## [YOUR GOAL]
According to the excerpt below about Adar Poonawalla's security, how many personnel make up the 'Y' category security cover?

## [SELECTED EXCERPT]
•••••
Poonawalla explained the calls he receives normally start with exchanging pleasantries before it drifts in a “very different direction”. “They are saying if you don’t give us the vaccine, it’s not going to be good…It’s not the foul language, it’s the tone. It’s the implication of what they might do if I don’t comply. It’s taking control,” he said.
He further added, “I’m staying here (Britain) extended times because I don’t want to go back to that situation. Everything falls on my shoulders but I can’t do it alone…I don’t want to be in a situation where you are trying to do your job, and just because you can’t supply the needs of X, Y and Z you really don’t want to guess what they are going to do.”
Adar Poonawalla given Y category security cover
Due to the threats the SII CEO is receiving, the union home ministry on Wednesday had announced that he will be provided with Y category security cover. The ‘Y’ category security comprises 11 personnel, including one or two commandoes and police personnel.
The centre’s decision had come after Director, Government and Regulatory Affairs, at the Serum Institute, Prakash Kumar Singh wrote to Union Home Minister Amit Shah on April 16 requesting security for Poonawalla. In the letter, Singh had stated that Poonawalla has been getting threats from various groups regarding the COVID-19 vaccine supplies.
•••••
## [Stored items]
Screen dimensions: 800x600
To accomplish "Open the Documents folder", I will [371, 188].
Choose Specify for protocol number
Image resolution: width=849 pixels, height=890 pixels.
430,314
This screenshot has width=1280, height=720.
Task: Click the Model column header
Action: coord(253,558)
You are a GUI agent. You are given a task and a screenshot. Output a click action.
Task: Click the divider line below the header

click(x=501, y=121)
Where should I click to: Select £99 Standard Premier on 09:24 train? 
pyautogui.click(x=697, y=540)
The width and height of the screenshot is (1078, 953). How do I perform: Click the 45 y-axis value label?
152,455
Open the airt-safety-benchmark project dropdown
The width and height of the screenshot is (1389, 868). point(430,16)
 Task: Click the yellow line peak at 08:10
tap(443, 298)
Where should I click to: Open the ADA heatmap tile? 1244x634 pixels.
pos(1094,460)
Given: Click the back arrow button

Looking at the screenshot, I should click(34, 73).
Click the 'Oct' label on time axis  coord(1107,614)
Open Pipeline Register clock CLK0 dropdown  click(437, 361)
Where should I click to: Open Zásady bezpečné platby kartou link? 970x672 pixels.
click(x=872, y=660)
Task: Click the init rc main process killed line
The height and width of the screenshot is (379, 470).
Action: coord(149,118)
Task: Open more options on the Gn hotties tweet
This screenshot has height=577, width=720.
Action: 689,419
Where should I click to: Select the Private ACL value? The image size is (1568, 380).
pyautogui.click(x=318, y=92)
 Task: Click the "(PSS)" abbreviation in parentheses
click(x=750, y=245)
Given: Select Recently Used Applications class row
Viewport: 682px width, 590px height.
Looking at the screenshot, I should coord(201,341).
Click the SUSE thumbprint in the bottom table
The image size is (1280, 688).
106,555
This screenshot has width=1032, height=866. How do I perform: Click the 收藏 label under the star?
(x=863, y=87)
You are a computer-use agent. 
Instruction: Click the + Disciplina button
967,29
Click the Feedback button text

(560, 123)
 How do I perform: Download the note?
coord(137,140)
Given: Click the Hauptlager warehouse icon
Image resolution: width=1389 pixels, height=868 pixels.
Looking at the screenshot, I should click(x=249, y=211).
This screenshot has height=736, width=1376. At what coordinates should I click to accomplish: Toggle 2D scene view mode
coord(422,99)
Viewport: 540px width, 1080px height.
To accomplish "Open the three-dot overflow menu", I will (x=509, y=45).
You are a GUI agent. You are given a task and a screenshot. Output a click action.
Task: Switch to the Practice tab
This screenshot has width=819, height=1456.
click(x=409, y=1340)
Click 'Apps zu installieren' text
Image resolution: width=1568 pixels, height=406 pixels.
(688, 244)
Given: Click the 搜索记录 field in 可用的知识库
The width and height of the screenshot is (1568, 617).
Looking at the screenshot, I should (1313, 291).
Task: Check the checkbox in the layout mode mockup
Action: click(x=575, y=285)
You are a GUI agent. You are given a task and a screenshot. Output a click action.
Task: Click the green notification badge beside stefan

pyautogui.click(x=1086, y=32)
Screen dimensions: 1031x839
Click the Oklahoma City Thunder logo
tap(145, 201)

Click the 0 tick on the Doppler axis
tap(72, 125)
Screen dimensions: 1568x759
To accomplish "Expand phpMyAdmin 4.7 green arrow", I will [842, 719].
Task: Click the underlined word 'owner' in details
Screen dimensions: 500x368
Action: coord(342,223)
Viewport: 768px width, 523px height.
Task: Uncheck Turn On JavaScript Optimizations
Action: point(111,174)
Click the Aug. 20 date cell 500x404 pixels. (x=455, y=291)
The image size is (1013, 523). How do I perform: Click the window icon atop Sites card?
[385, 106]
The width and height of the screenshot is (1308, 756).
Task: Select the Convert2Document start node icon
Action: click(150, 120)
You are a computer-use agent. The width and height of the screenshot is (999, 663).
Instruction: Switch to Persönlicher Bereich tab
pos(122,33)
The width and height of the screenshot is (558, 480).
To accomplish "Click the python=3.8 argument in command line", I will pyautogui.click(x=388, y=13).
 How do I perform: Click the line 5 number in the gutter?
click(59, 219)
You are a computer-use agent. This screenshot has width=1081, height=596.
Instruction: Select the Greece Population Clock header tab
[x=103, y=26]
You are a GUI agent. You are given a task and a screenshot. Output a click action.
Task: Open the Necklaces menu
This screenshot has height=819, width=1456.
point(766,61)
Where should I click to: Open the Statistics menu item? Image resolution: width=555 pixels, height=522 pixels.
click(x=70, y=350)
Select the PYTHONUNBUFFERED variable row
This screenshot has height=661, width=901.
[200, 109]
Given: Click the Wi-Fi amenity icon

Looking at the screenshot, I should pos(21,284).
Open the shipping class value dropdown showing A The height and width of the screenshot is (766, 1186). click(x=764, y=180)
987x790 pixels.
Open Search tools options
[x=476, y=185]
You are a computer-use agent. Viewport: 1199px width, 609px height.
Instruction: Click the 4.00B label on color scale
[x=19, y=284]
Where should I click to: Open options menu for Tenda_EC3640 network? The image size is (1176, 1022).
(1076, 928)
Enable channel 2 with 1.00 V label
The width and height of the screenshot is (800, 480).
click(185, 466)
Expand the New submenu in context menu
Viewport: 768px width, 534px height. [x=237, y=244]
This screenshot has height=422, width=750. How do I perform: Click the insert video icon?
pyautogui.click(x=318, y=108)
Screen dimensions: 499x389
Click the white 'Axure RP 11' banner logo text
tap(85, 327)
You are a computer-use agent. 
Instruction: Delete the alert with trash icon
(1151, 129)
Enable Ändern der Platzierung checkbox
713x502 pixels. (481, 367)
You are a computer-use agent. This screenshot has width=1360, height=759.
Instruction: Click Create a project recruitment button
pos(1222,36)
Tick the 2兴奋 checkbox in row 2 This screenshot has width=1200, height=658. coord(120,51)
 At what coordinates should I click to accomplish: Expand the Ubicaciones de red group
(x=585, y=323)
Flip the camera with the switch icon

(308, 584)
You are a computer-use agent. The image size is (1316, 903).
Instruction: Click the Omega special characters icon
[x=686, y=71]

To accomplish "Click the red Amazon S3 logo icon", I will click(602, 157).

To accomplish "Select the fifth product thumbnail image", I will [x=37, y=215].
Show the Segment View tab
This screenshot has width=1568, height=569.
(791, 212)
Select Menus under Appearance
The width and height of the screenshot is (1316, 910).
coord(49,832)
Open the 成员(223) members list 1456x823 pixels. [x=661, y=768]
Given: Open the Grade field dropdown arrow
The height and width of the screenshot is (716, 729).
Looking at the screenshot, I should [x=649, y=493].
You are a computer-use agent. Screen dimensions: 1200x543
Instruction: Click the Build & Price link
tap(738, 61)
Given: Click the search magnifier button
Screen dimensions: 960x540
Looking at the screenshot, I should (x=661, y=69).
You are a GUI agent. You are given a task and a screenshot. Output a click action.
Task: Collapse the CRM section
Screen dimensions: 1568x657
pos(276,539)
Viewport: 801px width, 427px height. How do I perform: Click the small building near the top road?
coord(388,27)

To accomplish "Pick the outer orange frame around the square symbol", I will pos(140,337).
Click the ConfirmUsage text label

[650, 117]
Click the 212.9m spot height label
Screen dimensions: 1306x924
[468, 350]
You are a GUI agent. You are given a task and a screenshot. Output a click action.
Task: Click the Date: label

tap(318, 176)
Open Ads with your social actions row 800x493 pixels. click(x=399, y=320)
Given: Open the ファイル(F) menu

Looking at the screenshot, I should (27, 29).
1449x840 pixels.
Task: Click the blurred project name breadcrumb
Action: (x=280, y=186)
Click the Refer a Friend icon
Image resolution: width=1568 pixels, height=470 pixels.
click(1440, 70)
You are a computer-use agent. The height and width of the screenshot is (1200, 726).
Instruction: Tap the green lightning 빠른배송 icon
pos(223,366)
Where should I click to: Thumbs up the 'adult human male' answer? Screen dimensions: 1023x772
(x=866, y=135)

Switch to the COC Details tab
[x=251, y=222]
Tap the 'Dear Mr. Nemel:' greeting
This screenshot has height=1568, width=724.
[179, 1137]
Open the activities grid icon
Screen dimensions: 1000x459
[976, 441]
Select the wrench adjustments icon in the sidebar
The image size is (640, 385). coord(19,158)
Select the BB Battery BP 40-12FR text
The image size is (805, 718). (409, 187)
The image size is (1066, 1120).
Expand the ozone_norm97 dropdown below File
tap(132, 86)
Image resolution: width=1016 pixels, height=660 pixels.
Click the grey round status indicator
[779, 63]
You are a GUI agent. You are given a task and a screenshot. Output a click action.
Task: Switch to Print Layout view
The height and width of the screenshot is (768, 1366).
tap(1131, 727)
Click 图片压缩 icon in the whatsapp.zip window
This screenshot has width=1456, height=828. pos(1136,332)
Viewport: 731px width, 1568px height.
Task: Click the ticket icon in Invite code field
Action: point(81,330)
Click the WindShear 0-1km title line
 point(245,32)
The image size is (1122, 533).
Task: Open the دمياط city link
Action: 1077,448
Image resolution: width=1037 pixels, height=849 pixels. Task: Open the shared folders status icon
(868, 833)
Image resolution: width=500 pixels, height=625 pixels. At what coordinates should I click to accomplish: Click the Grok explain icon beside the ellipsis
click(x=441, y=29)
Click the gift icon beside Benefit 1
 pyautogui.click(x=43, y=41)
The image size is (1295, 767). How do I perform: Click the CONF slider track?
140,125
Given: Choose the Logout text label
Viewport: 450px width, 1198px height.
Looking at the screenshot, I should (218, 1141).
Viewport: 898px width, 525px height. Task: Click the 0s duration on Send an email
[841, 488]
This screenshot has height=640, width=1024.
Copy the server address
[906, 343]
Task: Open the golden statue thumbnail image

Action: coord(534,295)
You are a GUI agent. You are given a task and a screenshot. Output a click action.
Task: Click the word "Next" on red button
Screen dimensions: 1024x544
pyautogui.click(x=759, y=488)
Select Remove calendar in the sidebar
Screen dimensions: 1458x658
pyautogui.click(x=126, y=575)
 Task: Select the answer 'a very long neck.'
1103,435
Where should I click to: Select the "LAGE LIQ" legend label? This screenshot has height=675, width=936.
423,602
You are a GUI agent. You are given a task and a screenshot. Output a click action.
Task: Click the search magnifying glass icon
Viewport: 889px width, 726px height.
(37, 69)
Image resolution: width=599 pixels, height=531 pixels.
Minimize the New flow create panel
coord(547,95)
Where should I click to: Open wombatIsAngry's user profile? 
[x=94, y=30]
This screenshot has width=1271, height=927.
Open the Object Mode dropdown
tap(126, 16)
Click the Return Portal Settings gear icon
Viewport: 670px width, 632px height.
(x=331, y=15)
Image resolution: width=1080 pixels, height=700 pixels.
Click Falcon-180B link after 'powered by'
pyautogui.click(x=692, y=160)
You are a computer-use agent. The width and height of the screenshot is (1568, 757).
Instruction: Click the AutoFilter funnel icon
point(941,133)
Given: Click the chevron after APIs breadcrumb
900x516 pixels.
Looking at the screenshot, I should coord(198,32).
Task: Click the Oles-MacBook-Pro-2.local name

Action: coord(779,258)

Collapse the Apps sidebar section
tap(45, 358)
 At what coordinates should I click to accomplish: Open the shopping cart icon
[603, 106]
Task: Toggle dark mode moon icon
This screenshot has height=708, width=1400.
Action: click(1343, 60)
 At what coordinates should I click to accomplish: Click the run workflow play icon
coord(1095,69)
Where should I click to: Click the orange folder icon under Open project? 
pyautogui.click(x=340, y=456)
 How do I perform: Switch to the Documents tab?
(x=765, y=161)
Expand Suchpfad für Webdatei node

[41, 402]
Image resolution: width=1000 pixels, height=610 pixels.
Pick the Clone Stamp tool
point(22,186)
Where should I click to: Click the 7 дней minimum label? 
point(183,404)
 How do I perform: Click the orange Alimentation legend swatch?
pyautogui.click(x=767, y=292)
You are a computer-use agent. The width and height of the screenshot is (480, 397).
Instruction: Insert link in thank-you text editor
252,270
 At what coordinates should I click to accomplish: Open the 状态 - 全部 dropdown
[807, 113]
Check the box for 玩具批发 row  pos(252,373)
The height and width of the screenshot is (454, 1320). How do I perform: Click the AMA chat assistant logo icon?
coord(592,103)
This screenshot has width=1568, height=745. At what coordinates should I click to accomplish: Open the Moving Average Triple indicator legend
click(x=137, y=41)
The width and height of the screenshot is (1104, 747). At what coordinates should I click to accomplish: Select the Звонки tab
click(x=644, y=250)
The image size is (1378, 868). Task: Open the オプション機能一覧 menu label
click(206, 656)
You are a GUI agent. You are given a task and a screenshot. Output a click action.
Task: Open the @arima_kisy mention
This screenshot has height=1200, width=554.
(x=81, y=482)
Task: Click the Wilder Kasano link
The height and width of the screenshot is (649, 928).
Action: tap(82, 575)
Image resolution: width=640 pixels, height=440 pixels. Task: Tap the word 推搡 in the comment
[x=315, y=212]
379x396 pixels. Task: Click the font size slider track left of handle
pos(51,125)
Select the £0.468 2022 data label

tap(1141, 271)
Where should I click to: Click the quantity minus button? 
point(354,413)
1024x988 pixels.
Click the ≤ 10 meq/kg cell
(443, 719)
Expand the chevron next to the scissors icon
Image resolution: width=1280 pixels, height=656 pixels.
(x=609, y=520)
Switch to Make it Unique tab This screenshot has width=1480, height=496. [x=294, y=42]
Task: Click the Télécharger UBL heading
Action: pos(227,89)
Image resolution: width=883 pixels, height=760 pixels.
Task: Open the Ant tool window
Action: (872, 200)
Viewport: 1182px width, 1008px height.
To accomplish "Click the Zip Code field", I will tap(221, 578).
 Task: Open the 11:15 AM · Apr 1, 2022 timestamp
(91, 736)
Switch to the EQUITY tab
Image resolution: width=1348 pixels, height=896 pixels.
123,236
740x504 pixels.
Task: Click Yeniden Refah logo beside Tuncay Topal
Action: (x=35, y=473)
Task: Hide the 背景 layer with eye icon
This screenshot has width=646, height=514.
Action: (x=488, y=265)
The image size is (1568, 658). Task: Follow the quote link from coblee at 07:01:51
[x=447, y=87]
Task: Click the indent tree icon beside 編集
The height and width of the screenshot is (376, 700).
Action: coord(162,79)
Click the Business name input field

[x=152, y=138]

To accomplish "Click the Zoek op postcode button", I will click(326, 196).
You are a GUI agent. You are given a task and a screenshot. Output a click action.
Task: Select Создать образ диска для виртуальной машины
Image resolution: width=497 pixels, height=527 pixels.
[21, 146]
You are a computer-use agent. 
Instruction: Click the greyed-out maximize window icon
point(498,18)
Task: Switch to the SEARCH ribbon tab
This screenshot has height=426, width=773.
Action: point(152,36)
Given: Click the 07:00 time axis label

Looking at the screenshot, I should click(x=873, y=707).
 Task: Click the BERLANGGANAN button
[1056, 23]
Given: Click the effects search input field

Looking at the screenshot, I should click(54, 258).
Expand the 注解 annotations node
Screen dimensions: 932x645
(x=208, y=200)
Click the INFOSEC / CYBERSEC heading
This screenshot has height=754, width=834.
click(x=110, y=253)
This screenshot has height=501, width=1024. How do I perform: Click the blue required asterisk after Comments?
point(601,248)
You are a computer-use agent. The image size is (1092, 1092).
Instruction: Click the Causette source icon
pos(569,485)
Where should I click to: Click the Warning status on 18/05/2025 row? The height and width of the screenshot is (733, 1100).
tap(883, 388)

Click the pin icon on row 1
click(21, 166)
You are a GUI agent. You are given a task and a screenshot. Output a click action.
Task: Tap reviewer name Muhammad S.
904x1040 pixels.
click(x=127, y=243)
•••••
## [RESPONSE TO THIS TASK]
11 personnel, including one or two commandoes and police personnel.